Where are the sellers? Toronto's market has shown some major mood shifts over the past few months, with terrific numbers in November and now January, with a weak month of December sandwiched in the middle. Of all the major cities, Toronto is showing the most resilience, though it bears watching the inventory and sales numbers over the next six weeks. With affordability still significantly stretched, the new rule changes stand to squeeze the margins hardest in cities like Vancouver and Toronto where affordability is already near historic lows.

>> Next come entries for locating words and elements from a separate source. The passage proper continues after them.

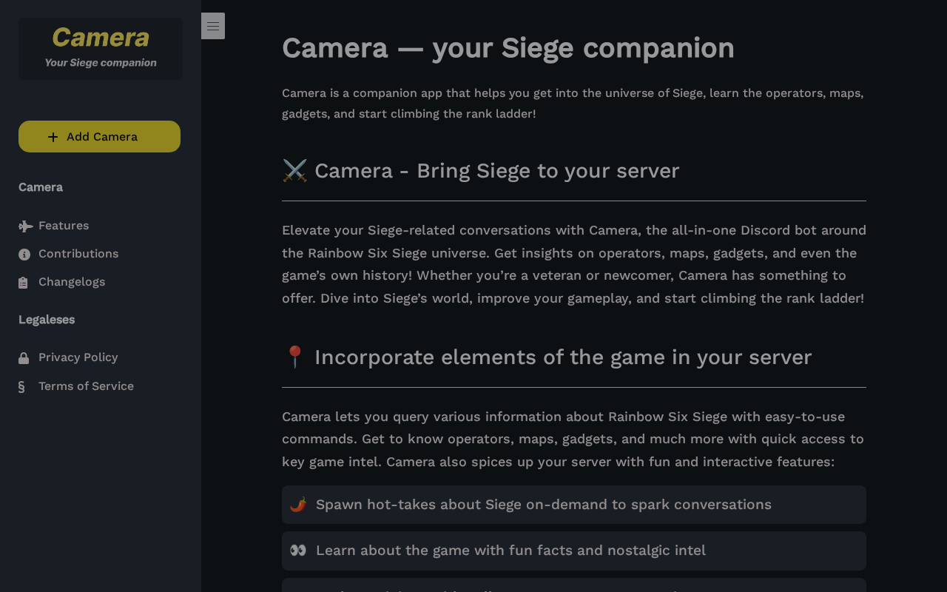
Task: Click the info icon beside Contributions
Action: click(24, 255)
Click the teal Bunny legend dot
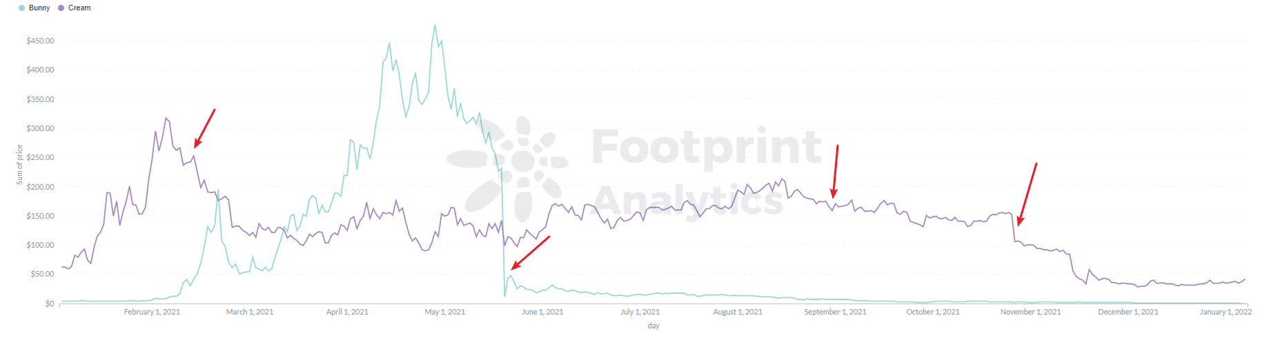Viewport: 1271px width, 338px height. point(22,8)
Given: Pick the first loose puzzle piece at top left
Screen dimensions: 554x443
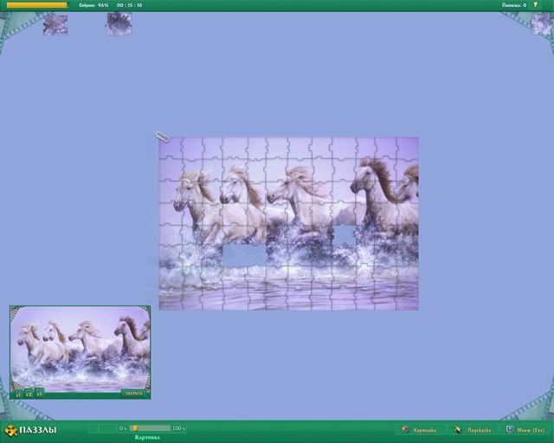Looking at the screenshot, I should click(x=55, y=24).
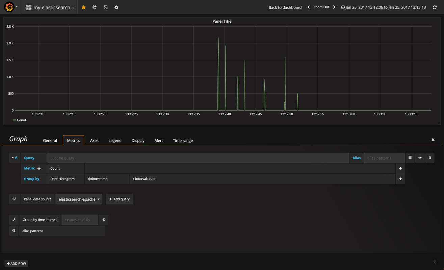Click the share dashboard icon
The height and width of the screenshot is (270, 444).
[x=95, y=7]
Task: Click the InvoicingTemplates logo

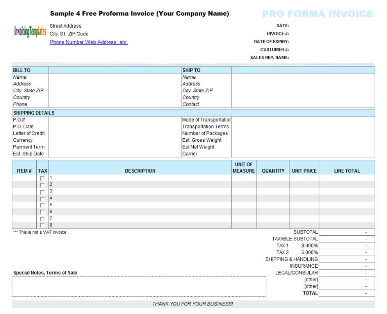Action: [x=30, y=32]
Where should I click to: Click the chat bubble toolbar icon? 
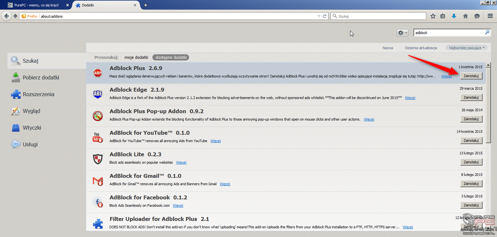(477, 16)
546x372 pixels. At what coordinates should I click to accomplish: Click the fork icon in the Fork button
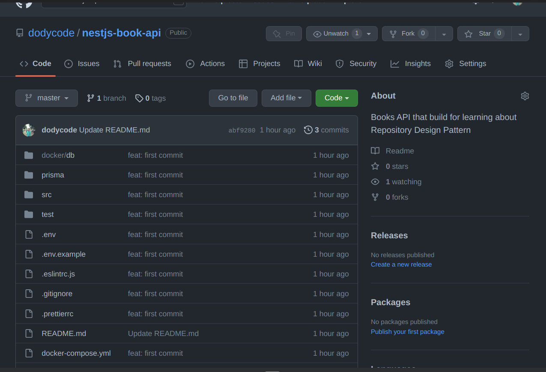pos(393,33)
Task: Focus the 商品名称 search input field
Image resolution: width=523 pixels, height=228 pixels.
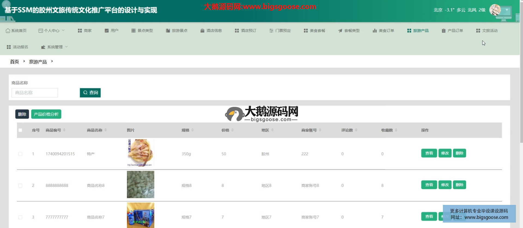Action: coord(35,93)
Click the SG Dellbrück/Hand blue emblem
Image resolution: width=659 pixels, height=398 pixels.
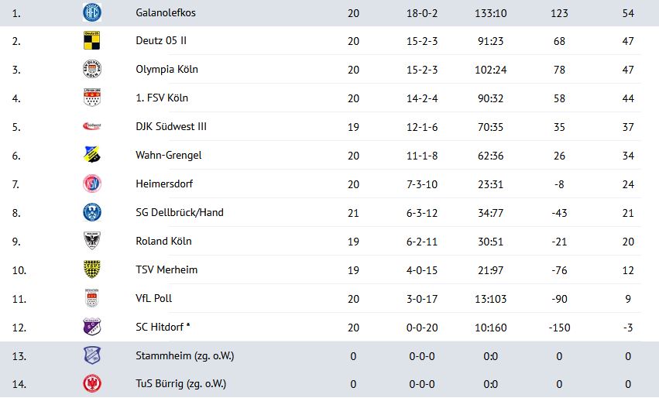pyautogui.click(x=92, y=212)
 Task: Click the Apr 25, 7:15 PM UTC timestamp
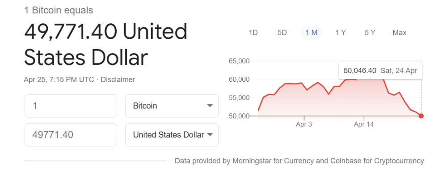(59, 79)
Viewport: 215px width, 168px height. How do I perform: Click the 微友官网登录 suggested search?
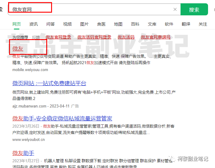(x=58, y=37)
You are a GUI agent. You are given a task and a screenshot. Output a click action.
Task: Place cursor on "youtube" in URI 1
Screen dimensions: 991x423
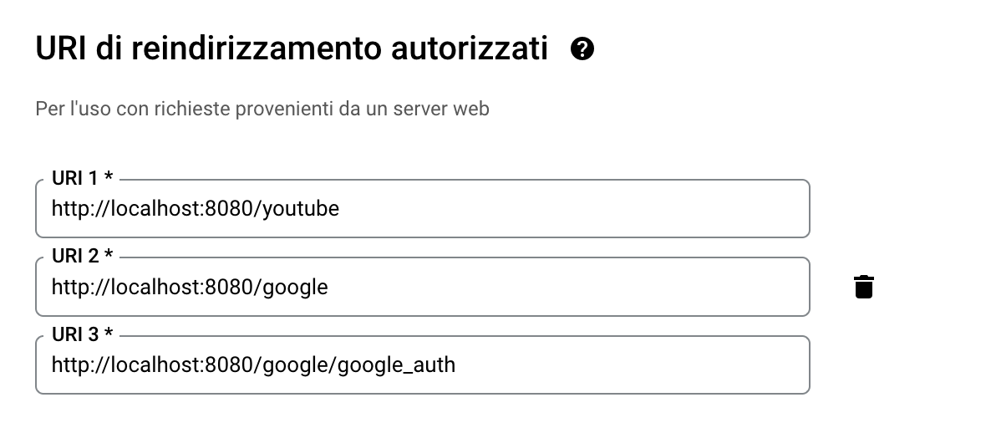(x=301, y=208)
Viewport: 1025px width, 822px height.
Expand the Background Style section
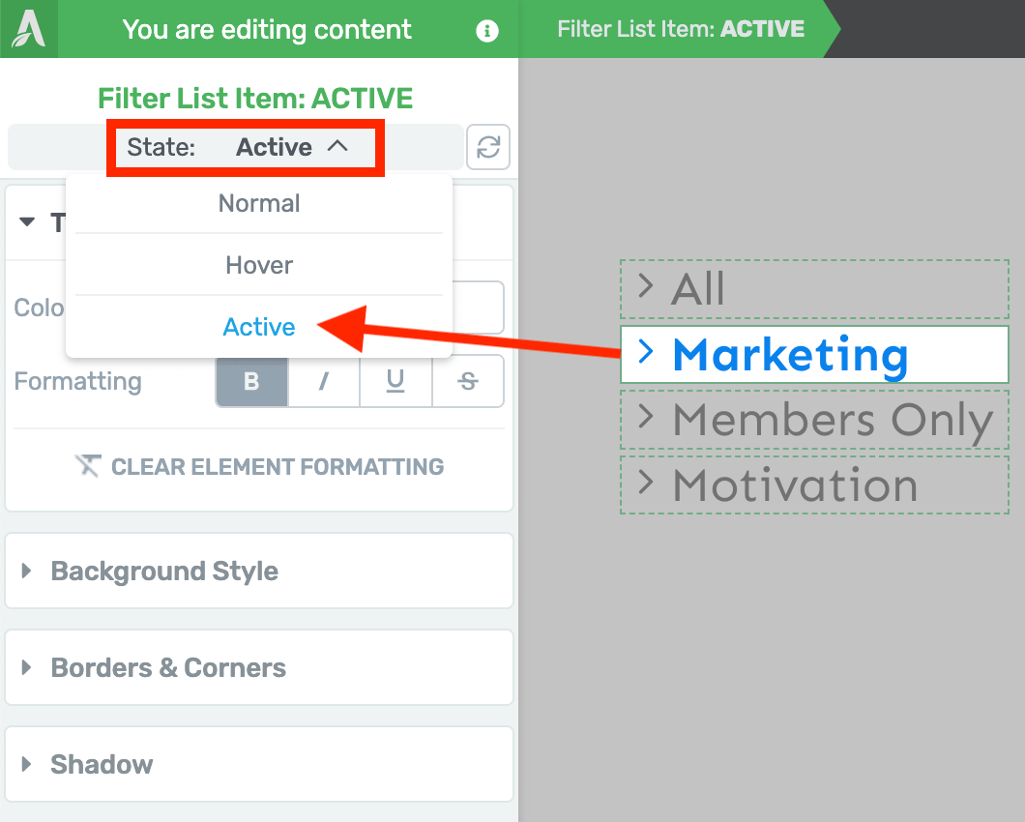[x=162, y=571]
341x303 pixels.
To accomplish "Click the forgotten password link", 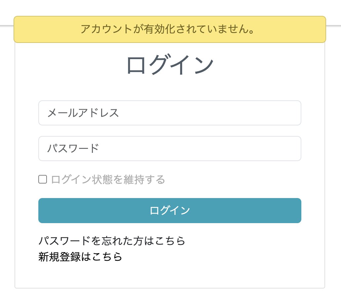I will click(x=112, y=241).
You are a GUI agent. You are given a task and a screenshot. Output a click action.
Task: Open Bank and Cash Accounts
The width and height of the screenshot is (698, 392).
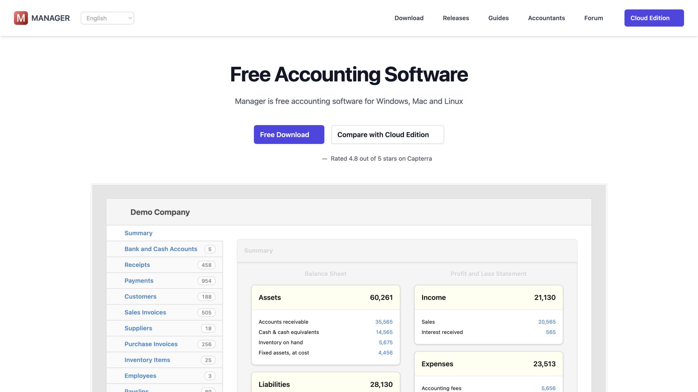coord(161,249)
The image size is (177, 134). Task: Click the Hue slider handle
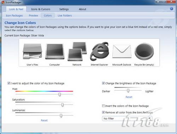pyautogui.click(x=59, y=94)
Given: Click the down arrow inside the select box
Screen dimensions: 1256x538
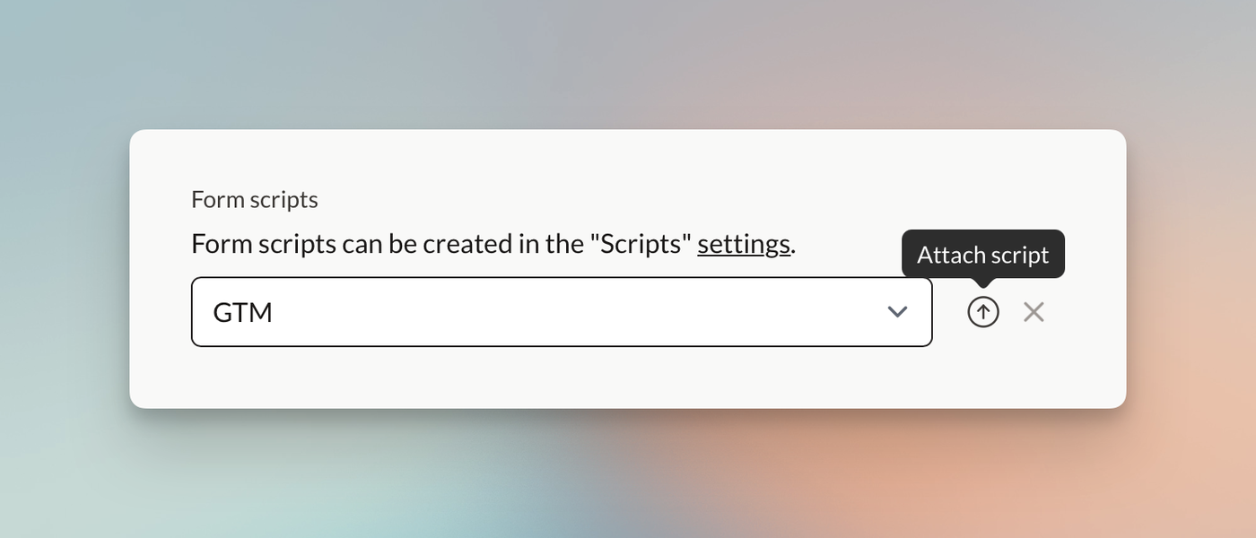Looking at the screenshot, I should (897, 312).
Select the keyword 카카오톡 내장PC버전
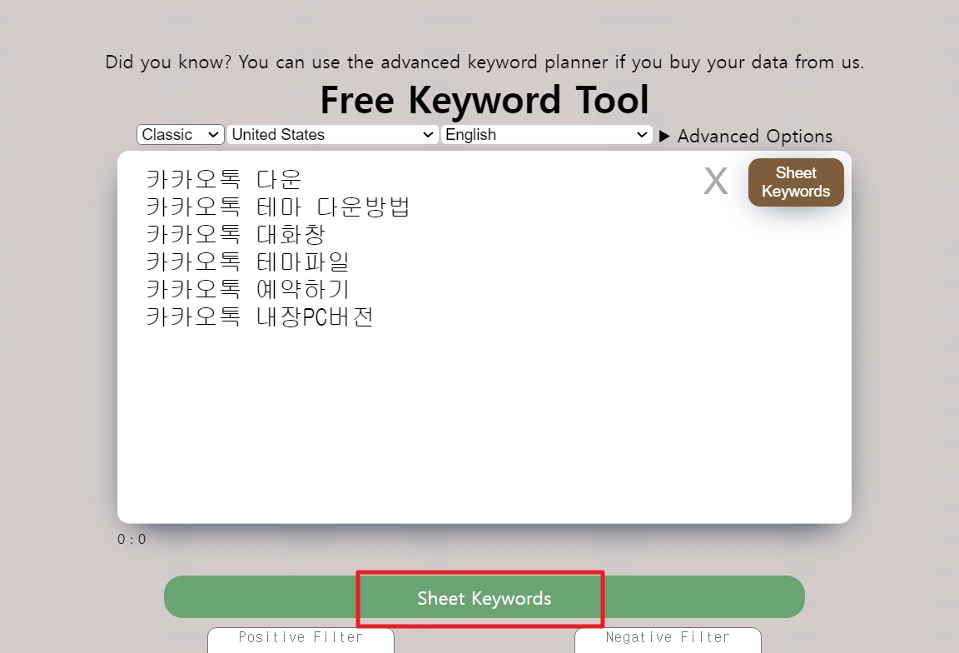 (259, 317)
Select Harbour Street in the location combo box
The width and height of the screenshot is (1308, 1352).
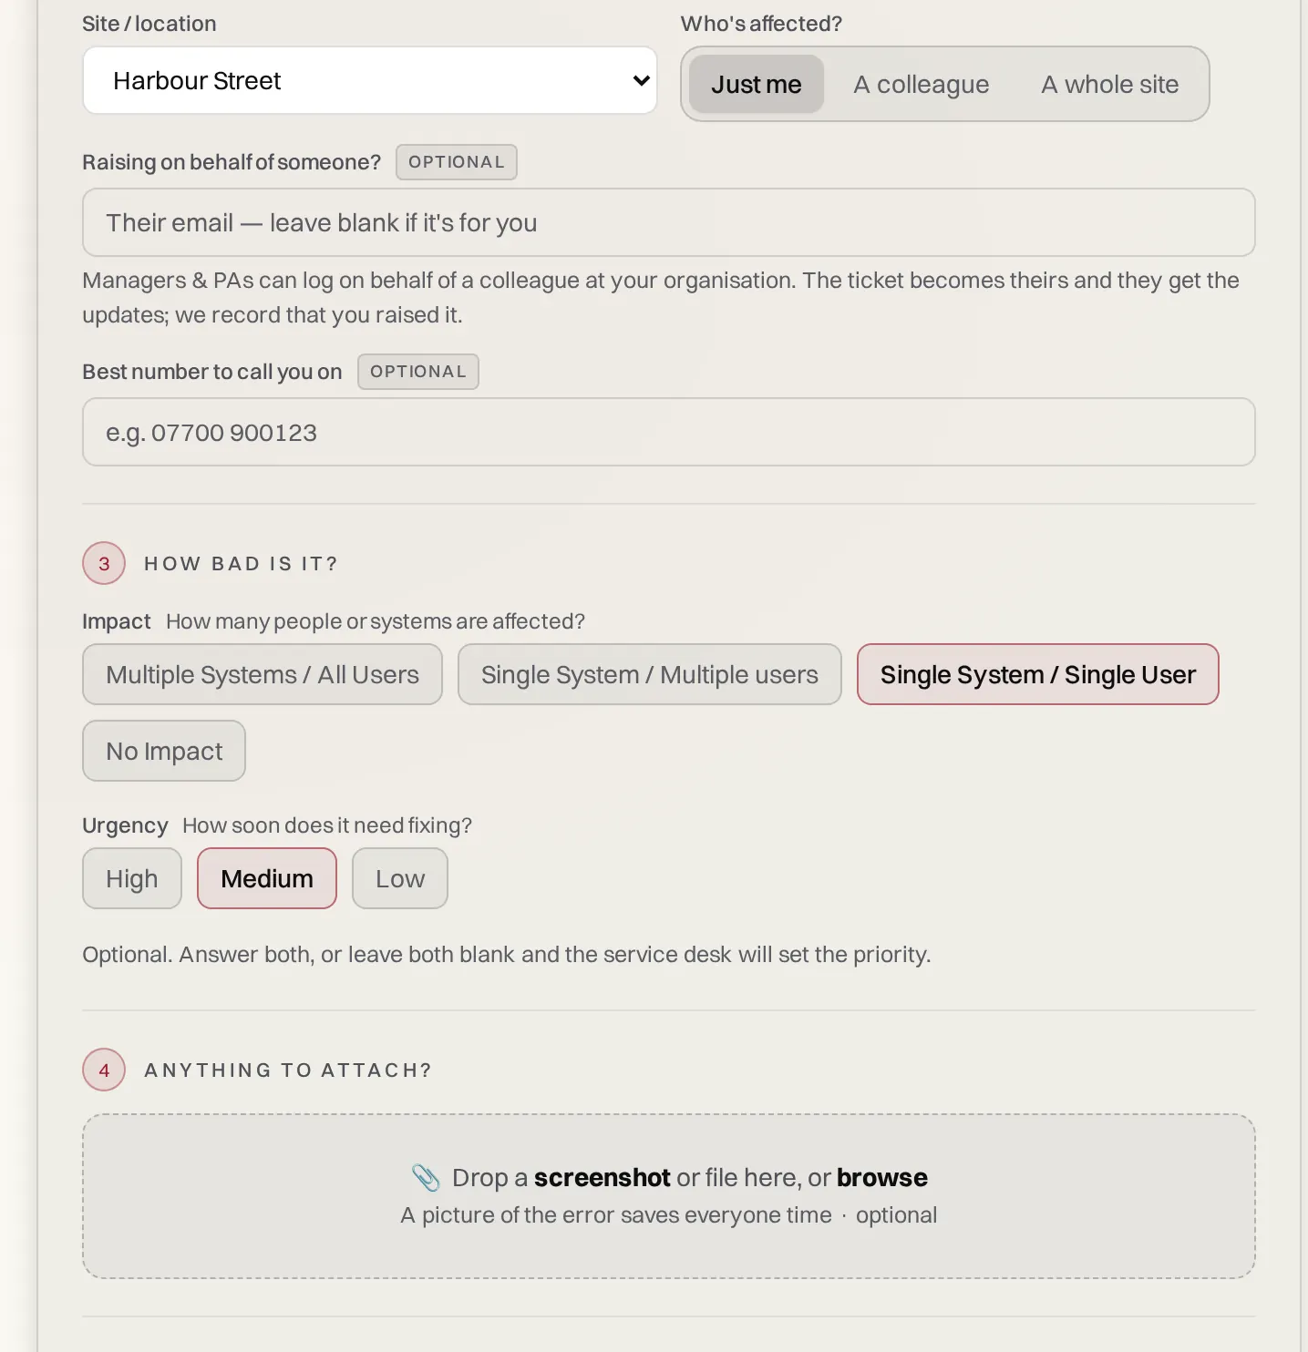370,80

Bottom line: While many large markets are showing clear warning signs of price pressure in the near term, Toronto is the notable exception. The absence of sellers in significant numbers relative to past years is somewhat puzzling, though the lack of buyers may have some of them spooked. Eventually inventory will normalize. The big question is whether sales volume will normalize with it.
The general trend of weak sales and low inventory persisted through the first month of 2011. Keep an eye on both sales and inventory between now and late March. While we should see an irrational jump in sales, we should also see a corresponding, if not larger, jump in inventory levels. Beyond that we know the potential buyer pool will shrink as will available credit for first time buyers. The new rules will knock 5-8% off the mortgage amount of the average first time buyer. This alone will squeeze the market. However, if it is accompanied by falling demand (virtually assured) and rising inventory, the potential is there for some significant price pressure.
Also of note, the 5 year government of Canada bond yield, upon which fixed rate mortgages are set, has been moving nearly vertical over the past few days and has now risen a full percentage point since hitting its low in mid October. Expect the big 5 banks to raise fixed rate mortgages this week.
Keep in mind that ALL mortgages are now approved based on the 5 year fixed rate. This applies even to those seeking to use variable rate mortgages. A 1% rise in mortgage rates translates into a 9% average rise in payments, meaning a comparable reduction in the total mortgage amount being qualified for. Coupled with the coming mortgage rule changes, new credit and new buyers, the lifeblood of the real estate market, will be entering the system at a significantly reduced clip.
PS- If you live in Montral, pressure your real estate board to get their stats compiled and released earlier so they can be included in this data. Not sure why they are always the laggard.
If you live in Ottawa, pressure your board to release the raw data (or if someone has a data source, pass it my way). The press releases from the Ottawa board contain about as much relevant raw data as a bowl of alphabet soup.